PROBLEM TO WORK ON: Output only the lines that run from the one with "The image size is (1555, 784)." to the final line of the material, exactly as they are written.

SOURCE MATERIAL:

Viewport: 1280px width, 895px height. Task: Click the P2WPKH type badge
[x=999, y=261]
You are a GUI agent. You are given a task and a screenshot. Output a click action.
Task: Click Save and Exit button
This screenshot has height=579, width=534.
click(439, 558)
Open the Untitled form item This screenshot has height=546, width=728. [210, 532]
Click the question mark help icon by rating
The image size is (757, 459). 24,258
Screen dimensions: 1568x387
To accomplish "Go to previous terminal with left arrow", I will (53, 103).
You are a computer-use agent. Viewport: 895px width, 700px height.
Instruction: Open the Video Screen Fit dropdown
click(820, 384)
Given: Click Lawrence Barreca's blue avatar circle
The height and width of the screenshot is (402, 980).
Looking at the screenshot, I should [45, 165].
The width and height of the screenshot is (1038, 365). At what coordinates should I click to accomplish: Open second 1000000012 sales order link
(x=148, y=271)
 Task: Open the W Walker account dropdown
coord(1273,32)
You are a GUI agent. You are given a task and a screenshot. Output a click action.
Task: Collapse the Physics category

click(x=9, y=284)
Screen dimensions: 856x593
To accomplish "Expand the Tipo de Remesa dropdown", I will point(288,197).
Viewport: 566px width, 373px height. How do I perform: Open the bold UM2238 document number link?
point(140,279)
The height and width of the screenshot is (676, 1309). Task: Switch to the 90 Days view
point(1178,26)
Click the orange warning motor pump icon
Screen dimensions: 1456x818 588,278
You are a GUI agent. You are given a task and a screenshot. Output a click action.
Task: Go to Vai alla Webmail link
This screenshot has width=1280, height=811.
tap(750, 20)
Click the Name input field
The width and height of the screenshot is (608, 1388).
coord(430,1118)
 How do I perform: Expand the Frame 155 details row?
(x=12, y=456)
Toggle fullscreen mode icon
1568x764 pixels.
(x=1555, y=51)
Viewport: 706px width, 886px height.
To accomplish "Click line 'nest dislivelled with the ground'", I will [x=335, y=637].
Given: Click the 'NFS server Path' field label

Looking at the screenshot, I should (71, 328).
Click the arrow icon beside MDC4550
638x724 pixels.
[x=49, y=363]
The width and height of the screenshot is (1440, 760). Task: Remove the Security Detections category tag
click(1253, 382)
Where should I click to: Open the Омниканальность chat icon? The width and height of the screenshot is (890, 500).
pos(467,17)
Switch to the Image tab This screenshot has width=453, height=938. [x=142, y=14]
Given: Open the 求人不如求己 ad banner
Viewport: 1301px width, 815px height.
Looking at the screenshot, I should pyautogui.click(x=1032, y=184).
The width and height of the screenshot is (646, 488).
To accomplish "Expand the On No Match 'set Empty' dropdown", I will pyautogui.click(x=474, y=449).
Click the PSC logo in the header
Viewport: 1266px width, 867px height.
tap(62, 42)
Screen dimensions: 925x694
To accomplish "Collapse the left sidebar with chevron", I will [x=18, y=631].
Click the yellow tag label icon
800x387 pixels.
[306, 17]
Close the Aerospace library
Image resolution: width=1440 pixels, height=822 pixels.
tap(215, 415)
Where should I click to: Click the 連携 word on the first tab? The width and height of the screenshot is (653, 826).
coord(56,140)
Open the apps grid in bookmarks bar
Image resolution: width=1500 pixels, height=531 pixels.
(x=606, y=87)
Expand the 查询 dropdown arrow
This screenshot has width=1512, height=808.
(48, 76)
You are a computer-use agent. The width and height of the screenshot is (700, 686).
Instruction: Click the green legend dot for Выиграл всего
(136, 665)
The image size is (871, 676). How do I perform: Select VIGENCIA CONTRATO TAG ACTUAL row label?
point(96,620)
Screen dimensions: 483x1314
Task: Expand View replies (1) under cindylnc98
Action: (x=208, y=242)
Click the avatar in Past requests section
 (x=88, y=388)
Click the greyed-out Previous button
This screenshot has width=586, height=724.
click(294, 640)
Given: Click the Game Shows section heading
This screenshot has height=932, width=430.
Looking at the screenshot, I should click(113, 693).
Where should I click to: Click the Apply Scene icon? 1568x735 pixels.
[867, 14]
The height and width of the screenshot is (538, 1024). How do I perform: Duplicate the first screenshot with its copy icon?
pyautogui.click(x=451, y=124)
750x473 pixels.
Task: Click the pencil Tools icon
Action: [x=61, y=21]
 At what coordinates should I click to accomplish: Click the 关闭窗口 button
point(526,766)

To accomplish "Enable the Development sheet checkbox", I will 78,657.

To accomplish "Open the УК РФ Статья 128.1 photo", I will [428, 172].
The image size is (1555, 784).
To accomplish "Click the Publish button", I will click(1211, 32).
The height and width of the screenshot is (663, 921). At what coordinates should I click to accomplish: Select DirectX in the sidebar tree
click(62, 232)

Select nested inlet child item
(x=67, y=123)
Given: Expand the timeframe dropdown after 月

WORKED SOLUTION:
The image size is (1555, 784).
To accomplish "Click the Publish button", I will click(1211, 32).
The height and width of the screenshot is (663, 921). At what coordinates should I click to accomplish: Select DirectX in the sidebar tree
click(62, 232)

Select nested inlet child item
(x=67, y=123)
Given: Expand the timeframe dropdown after 月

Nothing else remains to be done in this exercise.